GIVEN DATA:
=== Section Start ===

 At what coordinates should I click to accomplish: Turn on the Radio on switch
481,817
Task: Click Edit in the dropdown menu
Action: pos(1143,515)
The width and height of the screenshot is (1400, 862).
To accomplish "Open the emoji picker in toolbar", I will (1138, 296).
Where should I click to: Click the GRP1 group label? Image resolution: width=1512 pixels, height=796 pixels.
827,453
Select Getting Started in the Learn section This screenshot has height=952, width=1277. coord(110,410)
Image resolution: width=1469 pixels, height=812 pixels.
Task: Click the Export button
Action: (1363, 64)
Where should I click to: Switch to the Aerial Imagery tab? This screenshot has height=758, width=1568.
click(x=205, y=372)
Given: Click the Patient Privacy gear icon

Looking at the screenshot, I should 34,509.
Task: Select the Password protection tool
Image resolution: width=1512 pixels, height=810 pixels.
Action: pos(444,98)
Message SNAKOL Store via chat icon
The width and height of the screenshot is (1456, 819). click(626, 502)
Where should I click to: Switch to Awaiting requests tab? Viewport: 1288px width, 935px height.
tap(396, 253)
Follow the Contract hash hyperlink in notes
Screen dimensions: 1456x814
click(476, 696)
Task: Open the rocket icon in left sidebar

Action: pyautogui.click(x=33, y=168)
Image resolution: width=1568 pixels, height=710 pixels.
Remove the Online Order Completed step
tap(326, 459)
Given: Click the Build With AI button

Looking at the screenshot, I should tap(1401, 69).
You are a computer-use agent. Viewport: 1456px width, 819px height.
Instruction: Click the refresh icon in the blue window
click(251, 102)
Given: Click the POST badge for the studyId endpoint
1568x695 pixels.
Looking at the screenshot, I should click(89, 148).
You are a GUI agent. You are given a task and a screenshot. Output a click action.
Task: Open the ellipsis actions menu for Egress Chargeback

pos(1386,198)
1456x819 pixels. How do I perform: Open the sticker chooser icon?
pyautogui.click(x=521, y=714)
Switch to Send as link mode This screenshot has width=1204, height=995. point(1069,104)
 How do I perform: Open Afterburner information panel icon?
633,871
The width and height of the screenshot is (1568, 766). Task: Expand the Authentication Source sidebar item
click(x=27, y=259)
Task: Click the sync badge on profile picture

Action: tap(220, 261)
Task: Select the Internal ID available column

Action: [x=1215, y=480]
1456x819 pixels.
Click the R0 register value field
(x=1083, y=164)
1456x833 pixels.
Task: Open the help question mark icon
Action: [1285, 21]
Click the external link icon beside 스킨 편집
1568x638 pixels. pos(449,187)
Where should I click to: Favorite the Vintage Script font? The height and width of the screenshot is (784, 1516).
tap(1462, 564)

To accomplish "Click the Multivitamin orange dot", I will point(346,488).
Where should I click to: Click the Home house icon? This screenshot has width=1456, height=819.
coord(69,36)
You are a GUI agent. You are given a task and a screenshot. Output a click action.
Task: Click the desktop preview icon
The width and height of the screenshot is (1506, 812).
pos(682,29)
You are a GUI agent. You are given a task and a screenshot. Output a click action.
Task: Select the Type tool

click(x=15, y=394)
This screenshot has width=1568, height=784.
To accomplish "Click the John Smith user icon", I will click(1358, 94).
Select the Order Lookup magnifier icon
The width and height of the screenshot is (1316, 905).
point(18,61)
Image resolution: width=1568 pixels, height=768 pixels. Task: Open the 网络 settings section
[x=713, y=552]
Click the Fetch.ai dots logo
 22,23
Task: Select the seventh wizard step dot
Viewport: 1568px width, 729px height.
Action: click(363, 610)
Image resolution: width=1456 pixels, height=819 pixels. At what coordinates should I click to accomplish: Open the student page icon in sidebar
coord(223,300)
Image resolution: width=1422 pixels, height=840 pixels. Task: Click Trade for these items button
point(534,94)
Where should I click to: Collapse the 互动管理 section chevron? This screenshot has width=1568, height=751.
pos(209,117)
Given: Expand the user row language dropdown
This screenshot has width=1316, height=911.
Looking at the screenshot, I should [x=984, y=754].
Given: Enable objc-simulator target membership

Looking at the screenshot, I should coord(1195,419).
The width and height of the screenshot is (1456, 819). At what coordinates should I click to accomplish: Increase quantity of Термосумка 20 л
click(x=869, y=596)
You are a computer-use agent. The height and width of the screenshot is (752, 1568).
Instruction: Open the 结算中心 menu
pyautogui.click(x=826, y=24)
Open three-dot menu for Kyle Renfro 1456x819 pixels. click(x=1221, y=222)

=== Section End ===

Check each line above for the string "will" and copy every line that has it.

ANSWER SECTION:
To accomplish "Open the emoji picker in toolbar", I will (1138, 296).
To accomplish "Click the Multivitamin orange dot", I will point(346,488).
To accomplish "Click the John Smith user icon", I will click(1358, 94).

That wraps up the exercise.